# Australian English



## gonzalo.-

Hello guys, I was wondering which of the two, American or British English, Australian English resembles more in terms of both grammar and vocabulary. What do you think about it? since the process of learning English for me has been mostly both from American and British English, and when I have been able to listen to someone speaking in Australian English I have been more concentrated in the pronunciation since is so special. Are there some points in Australian English than are in some way exclusively Australian?​


----------



## izedewelt

Hiya,
Australian English more closely resembles British English. We use the same spelling and vocabularly. American English is of course understood, but when it comes to formal writing it is not really accepted.


----------



## Sprache

Australian English is definitely closer to British English in terms of pronunciation (they are non-rhotic for instance) and vocabulary. They also use British spelling. There are actually a lot of Americans who sometimes have trouble telling an Australian accent apart from certain ones from southeast England.


----------



## MonC

Non-rhotic speakers pronounce /r/ only if it is followed by a vowell sound. Australian English  is most similar to New Zealand English and has some similarity to dialects from the South-East of England. It makes frequent use of diminutives. Australian spelling is almost always the same as British spelling, with only a few exceptions.


----------



## MarX

I honestly have been having the impression that Australian English is closer to American English, especially in terms of vocabulary, yet its spelling is closer to British.

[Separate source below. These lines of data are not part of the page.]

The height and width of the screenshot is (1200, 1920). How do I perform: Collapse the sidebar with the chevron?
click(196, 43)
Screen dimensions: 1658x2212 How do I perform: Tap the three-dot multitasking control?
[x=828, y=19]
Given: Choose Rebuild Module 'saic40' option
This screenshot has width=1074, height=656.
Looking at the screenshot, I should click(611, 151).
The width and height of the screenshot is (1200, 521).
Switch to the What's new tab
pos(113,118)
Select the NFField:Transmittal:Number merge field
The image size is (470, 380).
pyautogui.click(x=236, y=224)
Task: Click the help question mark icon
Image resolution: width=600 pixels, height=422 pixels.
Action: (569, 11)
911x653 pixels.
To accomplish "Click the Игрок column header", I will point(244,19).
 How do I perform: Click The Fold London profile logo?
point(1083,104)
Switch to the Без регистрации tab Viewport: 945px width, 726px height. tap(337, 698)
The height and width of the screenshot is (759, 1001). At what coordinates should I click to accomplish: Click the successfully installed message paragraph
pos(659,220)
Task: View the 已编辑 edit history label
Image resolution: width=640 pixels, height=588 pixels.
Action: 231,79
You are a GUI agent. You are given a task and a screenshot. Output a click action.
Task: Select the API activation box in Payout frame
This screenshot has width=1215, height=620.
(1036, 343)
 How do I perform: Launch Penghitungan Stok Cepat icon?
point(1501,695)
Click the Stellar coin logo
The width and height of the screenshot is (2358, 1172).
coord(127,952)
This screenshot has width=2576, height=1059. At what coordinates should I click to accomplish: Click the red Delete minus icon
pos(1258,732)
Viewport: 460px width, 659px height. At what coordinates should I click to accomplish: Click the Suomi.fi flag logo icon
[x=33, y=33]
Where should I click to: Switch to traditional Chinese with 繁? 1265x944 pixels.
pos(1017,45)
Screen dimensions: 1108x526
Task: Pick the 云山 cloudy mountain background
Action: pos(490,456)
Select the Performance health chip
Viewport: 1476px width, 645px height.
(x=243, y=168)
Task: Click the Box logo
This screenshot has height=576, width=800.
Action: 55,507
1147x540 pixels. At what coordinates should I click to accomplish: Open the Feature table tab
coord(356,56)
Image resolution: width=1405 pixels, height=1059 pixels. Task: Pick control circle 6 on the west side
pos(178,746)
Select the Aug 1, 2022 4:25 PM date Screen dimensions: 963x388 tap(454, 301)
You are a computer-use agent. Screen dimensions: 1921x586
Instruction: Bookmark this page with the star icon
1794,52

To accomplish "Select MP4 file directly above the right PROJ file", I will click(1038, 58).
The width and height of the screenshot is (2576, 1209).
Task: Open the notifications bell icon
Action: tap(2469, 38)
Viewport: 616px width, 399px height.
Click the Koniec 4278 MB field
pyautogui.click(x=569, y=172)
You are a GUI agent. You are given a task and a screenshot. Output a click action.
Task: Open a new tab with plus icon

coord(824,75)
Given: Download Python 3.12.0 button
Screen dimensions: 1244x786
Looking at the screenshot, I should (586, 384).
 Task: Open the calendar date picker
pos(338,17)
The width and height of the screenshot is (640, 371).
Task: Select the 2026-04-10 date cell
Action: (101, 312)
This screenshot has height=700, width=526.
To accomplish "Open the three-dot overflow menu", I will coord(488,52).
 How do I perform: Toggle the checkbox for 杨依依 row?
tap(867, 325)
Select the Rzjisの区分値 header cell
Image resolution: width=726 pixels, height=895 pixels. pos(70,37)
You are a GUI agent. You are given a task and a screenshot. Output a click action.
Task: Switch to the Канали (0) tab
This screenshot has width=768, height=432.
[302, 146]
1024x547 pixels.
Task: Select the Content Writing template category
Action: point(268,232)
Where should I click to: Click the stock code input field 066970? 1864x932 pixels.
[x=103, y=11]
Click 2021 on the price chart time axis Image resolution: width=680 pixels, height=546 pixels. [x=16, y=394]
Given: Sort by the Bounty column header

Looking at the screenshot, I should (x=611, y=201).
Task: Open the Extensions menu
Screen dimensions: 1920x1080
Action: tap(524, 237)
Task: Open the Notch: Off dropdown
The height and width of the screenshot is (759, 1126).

Perhaps there's generational differences, with the younger generations being more "American" than the older ones.


----------



## MonC

I agree with you MarX. The "Americanisation" of the language appears in the introduction of words, terms, and usages. American influence has mostly arrived via pop culture, books, magazines, TV programs, computer software — and the world wide web.


----------



## MarX

Yes. I wrote that because I'd been watching series from the UK and Australia, and I noticed that the Aussies up above are "American" in terms of vocabulary, expressions, etc. Of course their distinct accent still makes it very easy to set them apart; unlike Canadians, which apart from their spelling, are often indistinguishable from Americans.


----------



## james.

Regarding rhoticity in Australian English: I have noticed a very pervasive intrusive 'r' in some Australian speakers' speech. When a word ending with a vowel is followed by a word beginning with another vowel, an 'r' will generally be added to link this two syllables together. I haven't really observed to what extent this is done in various British accents, for example Received Pronunciation, though I think it is less. This is also a common phenomenon in many American regional accents (particularly New England).


----------



## sound shift

james. said:


> Regarding rhoticity in Australian English: I have noticed a very pervasive intrusive 'r' in some Australian speakers' speech. When a word ending with a vowel is followed by a word beginning with another vowel, an 'r' will generally be added to link this two syllables together. I haven't really observed to what extent this is done in various British accents, for example Received Pronunciation, though I think it is less. This is also a common phenomenon in many American regional accents (particularly New England).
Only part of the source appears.